Files in this Data Supplement:
Supporting Table 2
Table 2. A hierarchy of gene-pair characteristics. Characteristics
are
followed by the number of gene pairs known to possess that
characteristic. As in the Gene Ontology, if a gene pair possesses a
characteristic, it possesses all parents of that characteristic.
Supporting Table 3
Table 3. SSL interactions used for cross-validation and in training for
experimental validation. On the left are the SGD identification number,
systematic name, and standard name of first gene, followed by the same
information for the second gene. On the right, query genes and array
genes that were paired to assess SSL interaction.
Supporting Table 4
Table 4. Performance in cross-validation. Score threshold, sensitivity,
false positive rate, number passing threshold, and success rate. Total
true SSL interactions, 3,685; total falses, 688,433.
Supporting Figure 4
Fig. 4. (a- d) Cross-validation trees with the five top-scoring leaves
labeled by rank. Left and right arrows point to gene pairs with and
without, respectively, the characteristic that labels the node from
which the arrow points. Arrowhead size is proportional to the fraction
of gene pairs in the parent node that were assigned to each daughter
node. Nodes with higher (lower) fractions of SSL gene pairs than the
root are red (blue). Color saturation reflects the entropy of gene
pairs, with respect to SSL interaction, in a node relative to the root.
Each node is labeled with the number of its gene pairs that are (+) or
are not (-) SSL.
Supporting Figure 5
Fig. 5. Method performance when omitting various types of information.
Supporting Figure 6
Fig. 6. The network of correctly predicted interactions (red) at a
sensitivity of 25%, among experimentally verified SSL interactions (red
edges and blue edges) from eight synthetic genetic array (SGA) screens
(35,996 tested pairs). Nodes of the eight query genes are enlarged.
Supporting Table 5
Table 5. Performance on 35,996 blinded predictions. Score threshold,
sensitivity, false positive rate, number passing threshold, and success
rate.
Supporting Figure 7
Fig. 7. Tree used to generate predictions validated by experimental
results. See description of tree in Fig. 4 legend.
Supporting Figure 8
Fig. 8. SSL gene pairs from the highest-scoring leaves of the decision
tree may belong to compensating pathways. When gene 1 and gene 2 are
lost, synthetic sickness or lethality may result, because both
compensating pathways are impaired (a) or because two of three (or more)

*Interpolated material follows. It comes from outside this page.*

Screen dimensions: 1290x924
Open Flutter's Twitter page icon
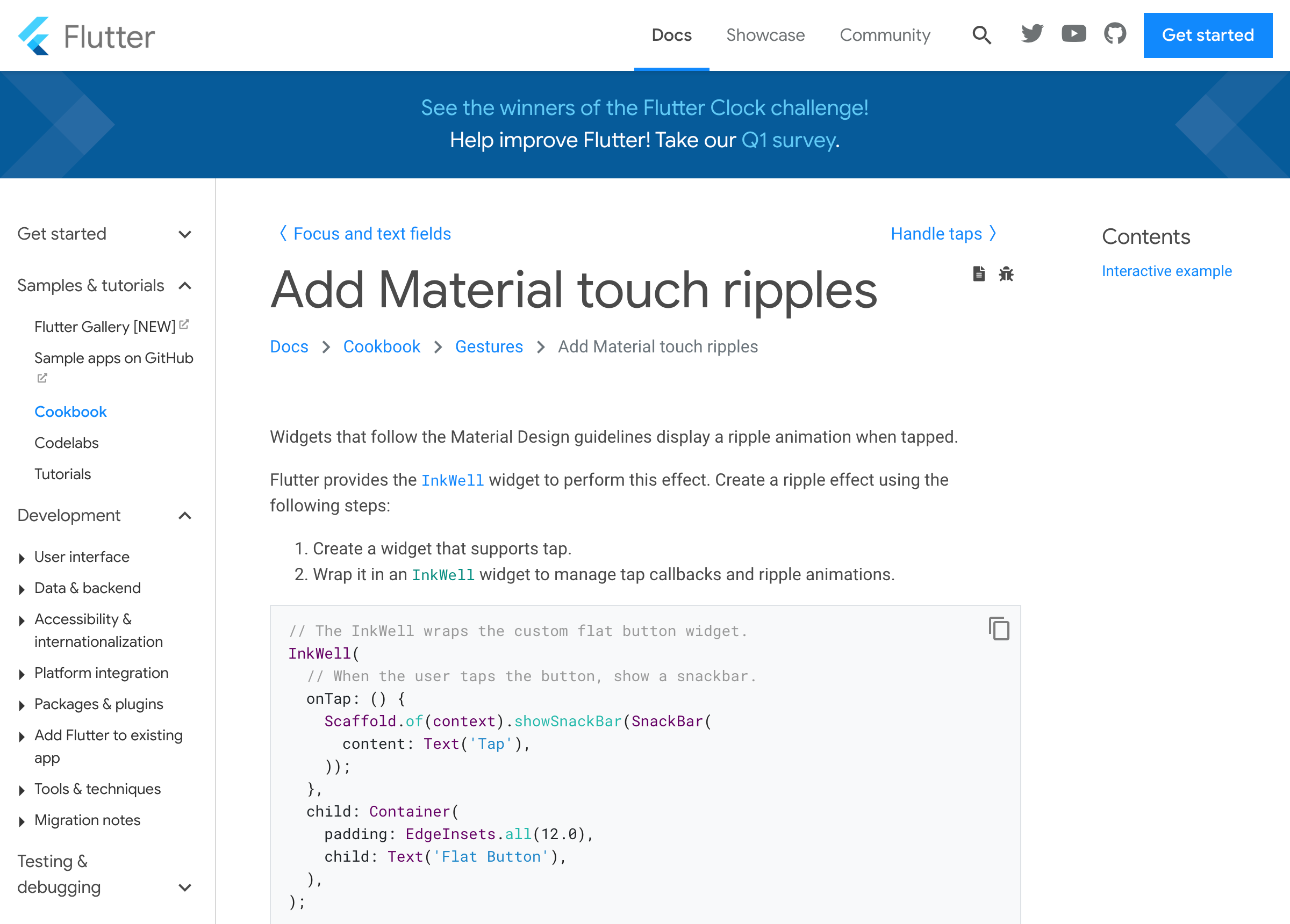tap(1032, 34)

compensating pathways are impaired (b). Blue circles represent genes.
"gene 1" and "gene 2" represent a query gene pair from the first (a) or
third (b) leaf. H indicates sequence homology; P indicates physical
interaction; S indicates SSL interaction; X indicates correlated mRNA
expression.
Supporting Table 6
Table 6. List of top 5,000 predicted SSL gene pairs. From left to right,
prediction number, the SGD identification number of the first gene, its
systematic name, standard name, and MIPS function, followed by the same
information for the second gene, followed by the score of the gene pair,
and the rank of the leaf to which it mapped.
Supporting Table 7
Table 7. Top predicted pairs comprised of genes without SSL interactions
in the training set. From left to right, SGD identification number of
the first gene, its systematic name, and its standard name, followed by
the same information for the second gene, followed by the score of the
gene pair and whether its was annotated as SSL in YPD.